Has anyone on your staff conducted listening tests between speaker cables with the only variable being spades versus bananas as connectors? I can use either on my speakers as they have five-way binding posts, and I am about to order some new speaker cables.

Philo

I have not, nor do I know anyone on our staff who has conducted such a test. I suppose the only real variable would be the amount of contact area that each connection makes. I’d say they are probably similar in contact area and therefore sound either the same or too close to call. There might be other factors you want to consider, though: Bananas are typically easier to use if you connect and disconnect cabling on a regular basis. However, once a spade is torqued down with a binding-post wrench it is more secure. It just won’t pull away easily, even if tugged on by a small child. So, really, it’s a toss-up unless you have a preference based on factors other than sound.


Center-channel options: part two

May 25, 2006

In your answer to the reader who wrote in about the center-speaker problem, you stated, "If you go with a ceiling speaker, buy something like a Mirage Omnisat or a Thiel PowerPoint. These would work best." Why would this be the case? A lot of companies make ceiling-mounted speakers, so why just these two?

Thomas

In the early days of in-wall and in-ceiling speakers, the average design was simply a coaxial driver on a wall plate. Many of these products sounded horrible at worst, and easily localizable at best. Today we have products engineered for their environments up there on the ceiling or on the wall and the solutions are more elegant, better-sounding, and disappear better than what we have had in the past. The Mirage and Thiel products are two fine examples. These speakers have clever engineering behind them -- these companies set out to solve specific problems associated with their mounting locations. I’ve heard both solutions and know that they work as advertised. There might be others, but these are proven winners and therefore get my heartiest recommendation.


Center-channel options

May 22, 2006

I have a unique problem: I don't have space for a center speaker in my HT setup. We have a plasma screen above the fireplace for TV watching and a screen that drops in front of it for movie watching. Here is my problem: If I put the center below the plasma (on the fireplace mantle), it can’t be used with the screen since it is behind the screen (the screen is not perforated). If I put the speaker on the floor (in front of the fireplace), my wife is unhappy -- and I agree, it does not look very good.
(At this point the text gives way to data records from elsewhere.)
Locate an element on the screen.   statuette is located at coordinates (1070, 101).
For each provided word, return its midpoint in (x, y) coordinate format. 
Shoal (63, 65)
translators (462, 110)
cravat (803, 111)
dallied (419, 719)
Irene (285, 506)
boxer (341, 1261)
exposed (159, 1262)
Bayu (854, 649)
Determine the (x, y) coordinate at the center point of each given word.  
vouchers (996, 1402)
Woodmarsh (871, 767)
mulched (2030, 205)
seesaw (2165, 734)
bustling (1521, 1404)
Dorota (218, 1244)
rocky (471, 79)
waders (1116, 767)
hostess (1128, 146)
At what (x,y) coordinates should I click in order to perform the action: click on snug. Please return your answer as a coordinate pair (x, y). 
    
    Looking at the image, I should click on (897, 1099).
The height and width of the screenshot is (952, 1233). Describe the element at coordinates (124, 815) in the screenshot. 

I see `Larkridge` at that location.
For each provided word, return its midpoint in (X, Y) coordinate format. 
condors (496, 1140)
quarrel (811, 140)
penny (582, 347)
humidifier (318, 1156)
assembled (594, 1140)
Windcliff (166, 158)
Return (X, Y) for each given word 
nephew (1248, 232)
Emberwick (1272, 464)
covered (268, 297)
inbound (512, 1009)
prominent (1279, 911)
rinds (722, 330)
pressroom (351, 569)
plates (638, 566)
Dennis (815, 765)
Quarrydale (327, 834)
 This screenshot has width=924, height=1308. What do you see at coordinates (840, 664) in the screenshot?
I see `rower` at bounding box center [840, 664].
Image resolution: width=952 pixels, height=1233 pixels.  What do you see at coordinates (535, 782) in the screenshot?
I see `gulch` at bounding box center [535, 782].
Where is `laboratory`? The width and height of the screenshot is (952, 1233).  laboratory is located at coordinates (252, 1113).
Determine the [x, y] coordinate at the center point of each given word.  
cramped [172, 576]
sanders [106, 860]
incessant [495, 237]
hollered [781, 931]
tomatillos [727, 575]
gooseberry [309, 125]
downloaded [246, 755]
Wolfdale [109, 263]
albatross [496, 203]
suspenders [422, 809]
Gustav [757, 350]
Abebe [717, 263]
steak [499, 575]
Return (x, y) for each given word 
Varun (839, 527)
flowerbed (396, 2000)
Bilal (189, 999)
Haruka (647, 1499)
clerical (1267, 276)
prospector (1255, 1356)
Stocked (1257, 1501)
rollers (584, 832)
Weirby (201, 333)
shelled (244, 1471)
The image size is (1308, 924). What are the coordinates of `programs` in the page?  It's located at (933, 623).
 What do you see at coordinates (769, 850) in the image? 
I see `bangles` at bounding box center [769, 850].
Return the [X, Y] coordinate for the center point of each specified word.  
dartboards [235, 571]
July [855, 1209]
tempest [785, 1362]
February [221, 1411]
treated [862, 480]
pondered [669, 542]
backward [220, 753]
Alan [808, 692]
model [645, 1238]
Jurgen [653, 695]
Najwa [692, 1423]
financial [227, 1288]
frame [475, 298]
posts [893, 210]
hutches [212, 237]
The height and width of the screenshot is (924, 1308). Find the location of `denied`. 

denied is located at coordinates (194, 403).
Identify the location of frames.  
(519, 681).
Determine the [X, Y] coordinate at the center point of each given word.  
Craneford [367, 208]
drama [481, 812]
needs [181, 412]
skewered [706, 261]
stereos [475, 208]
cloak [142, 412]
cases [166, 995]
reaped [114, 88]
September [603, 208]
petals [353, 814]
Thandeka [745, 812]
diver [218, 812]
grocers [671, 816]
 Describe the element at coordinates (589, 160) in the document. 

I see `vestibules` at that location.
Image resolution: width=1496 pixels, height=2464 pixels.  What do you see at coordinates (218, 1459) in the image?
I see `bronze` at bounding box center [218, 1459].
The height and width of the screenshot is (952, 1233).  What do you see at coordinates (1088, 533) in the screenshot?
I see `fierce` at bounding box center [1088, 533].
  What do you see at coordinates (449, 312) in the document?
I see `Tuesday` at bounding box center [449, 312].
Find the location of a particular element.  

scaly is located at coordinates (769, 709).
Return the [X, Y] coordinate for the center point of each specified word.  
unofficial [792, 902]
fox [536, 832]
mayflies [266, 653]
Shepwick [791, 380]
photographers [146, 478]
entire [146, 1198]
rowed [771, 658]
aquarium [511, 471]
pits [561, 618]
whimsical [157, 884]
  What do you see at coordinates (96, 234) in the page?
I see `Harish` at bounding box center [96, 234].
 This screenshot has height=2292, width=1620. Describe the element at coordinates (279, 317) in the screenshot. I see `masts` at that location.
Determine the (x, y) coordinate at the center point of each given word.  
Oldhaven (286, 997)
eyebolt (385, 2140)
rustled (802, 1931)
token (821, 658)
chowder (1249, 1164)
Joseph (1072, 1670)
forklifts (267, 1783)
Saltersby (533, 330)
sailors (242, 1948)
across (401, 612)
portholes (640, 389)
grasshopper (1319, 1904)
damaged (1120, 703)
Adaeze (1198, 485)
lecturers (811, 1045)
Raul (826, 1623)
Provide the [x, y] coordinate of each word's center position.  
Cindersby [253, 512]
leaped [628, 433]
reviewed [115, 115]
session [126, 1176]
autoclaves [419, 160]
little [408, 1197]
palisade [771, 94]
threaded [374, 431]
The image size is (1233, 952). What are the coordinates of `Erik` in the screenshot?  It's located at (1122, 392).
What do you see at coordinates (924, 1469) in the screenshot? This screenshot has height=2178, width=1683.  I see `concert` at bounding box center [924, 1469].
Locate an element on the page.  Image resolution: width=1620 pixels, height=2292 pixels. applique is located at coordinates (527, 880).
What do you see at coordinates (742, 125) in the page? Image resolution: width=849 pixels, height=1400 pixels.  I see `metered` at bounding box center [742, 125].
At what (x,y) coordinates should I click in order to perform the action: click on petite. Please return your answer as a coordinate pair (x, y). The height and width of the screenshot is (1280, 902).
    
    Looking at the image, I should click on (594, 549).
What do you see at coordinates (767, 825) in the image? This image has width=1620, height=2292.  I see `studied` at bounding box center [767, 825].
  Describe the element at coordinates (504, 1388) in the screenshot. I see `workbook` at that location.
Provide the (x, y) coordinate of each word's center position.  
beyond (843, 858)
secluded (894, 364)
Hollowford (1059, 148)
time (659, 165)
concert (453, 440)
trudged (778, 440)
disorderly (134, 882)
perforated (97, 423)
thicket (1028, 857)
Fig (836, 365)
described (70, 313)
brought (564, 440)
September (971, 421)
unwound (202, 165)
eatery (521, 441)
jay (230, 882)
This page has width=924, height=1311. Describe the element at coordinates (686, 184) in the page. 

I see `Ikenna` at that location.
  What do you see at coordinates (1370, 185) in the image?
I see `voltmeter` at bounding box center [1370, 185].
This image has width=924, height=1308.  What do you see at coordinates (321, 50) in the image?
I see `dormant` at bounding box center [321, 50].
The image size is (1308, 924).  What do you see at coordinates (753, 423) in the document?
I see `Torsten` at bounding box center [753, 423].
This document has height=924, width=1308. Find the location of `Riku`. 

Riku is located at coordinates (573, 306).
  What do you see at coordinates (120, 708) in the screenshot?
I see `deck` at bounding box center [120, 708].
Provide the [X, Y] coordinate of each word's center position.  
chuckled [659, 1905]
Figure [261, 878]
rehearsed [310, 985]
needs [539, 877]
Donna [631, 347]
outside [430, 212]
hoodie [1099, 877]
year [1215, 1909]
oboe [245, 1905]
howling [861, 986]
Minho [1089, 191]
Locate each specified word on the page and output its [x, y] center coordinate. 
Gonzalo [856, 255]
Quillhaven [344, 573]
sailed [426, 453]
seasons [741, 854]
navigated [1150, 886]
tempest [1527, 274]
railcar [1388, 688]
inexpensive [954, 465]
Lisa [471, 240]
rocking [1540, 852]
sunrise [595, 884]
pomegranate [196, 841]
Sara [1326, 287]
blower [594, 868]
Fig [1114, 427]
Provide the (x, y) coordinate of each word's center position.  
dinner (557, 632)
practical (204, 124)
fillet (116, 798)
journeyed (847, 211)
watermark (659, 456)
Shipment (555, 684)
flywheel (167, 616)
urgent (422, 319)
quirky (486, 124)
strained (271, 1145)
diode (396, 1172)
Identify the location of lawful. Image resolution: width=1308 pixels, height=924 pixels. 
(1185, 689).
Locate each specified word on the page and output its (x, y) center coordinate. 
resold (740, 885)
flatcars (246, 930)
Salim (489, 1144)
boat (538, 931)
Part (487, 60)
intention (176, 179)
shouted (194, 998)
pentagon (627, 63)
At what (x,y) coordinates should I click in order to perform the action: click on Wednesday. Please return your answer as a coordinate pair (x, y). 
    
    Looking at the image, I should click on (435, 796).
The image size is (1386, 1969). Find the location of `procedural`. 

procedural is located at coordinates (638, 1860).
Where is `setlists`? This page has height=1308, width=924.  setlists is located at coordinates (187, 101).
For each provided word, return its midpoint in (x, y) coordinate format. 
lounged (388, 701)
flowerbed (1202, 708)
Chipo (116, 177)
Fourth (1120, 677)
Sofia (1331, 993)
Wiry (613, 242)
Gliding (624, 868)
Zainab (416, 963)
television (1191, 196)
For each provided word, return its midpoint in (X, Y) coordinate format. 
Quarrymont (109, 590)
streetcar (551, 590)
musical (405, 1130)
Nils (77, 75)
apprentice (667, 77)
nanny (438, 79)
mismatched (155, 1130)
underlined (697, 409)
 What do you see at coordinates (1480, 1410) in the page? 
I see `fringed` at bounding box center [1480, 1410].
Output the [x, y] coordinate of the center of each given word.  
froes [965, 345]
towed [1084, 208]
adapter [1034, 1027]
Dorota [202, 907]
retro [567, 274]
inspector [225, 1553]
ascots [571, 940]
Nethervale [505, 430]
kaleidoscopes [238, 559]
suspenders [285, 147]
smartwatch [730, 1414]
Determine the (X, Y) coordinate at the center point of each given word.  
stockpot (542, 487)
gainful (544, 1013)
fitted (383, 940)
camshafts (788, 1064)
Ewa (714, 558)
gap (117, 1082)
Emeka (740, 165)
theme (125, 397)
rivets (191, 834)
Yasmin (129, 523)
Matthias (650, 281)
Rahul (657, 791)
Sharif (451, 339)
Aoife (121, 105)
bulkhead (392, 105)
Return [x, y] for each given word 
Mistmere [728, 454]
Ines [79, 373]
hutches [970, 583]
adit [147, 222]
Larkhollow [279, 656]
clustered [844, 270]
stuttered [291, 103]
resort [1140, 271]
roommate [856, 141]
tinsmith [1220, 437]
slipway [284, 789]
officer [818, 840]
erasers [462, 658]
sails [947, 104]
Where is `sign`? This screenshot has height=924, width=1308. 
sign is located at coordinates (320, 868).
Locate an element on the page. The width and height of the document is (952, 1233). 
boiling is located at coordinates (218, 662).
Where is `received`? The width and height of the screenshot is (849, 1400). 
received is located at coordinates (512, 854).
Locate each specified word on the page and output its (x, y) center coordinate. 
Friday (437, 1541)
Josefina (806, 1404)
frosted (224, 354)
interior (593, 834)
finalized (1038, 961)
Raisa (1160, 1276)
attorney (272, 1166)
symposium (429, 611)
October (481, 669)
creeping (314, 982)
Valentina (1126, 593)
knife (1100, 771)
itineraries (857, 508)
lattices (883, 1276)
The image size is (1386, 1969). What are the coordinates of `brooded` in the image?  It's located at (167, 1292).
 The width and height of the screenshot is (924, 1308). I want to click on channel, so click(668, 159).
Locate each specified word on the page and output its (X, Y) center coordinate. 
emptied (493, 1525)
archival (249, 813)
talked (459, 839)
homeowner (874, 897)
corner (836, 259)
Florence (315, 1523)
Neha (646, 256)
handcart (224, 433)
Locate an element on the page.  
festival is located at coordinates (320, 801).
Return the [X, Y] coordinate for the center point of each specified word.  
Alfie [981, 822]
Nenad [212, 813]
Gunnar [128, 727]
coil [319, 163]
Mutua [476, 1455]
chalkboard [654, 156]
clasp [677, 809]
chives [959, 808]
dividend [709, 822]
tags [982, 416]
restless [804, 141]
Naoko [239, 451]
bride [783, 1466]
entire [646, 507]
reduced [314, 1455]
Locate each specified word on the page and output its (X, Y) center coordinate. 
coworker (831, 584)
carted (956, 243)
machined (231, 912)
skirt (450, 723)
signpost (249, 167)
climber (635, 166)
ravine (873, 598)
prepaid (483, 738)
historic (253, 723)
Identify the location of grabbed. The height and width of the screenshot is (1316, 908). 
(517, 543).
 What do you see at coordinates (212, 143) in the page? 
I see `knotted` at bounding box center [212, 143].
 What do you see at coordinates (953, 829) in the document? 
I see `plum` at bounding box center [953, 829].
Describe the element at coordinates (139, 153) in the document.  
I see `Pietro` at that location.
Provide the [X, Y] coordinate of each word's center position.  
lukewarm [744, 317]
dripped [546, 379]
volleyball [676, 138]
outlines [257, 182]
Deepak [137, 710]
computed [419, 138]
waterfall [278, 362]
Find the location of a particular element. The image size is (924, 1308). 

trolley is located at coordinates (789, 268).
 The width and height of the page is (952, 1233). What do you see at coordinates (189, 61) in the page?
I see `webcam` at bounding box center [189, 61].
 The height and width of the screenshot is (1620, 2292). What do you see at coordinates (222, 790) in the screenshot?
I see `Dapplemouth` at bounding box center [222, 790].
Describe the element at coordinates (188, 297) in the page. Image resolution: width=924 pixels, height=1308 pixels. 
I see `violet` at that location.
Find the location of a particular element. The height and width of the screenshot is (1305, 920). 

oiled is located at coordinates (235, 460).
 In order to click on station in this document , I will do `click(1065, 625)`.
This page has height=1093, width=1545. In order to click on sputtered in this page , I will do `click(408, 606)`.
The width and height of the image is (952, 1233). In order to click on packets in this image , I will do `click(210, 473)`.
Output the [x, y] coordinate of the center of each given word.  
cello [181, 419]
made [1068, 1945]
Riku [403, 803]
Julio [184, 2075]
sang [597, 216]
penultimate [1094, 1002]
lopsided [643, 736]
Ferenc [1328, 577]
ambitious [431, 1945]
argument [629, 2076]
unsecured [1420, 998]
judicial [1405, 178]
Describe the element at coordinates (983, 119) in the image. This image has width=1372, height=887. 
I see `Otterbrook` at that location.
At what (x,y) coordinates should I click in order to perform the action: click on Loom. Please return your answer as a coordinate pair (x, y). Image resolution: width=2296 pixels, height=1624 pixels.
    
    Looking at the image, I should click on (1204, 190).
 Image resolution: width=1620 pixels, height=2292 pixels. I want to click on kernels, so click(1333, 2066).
After talking to a few "pros" I was told that these are my options:

1. Ceiling speakers.
2. Using two speakers, one on each side of the fireplace and use them as the center.
3. Have the center on the mantle and move it to the floor for screen watching.

Do you have any ideas or recommendations, especially for option 2 (which I like best)? What would be good speakers to use for this option and is it really an option?

Thomas

All of these options are viable. In the case of using two speakers you’ll be feeding both of them the center-channel signal. They should "image" right in the center of the screen. You’d need to pay attention to the height of the speakers -- you need something tall enough so that they image mid-screen. A low-imaging speaker will seem to make dialogue appear from to come from too low on the screen. If you go with a ceiling speaker, buy something like a Mirage Omnisat or a Thiel PowerPoint. These would work best. You want vocals, again, to appear to come from the screen, not the ceiling! Both of these models will pull off that trick nicely. Another option is to have no center speaker at all. Simply let your left and right stereo speakers produce the center channel. This is called phantom mode, and is the preferred choice of many even without your dilemma.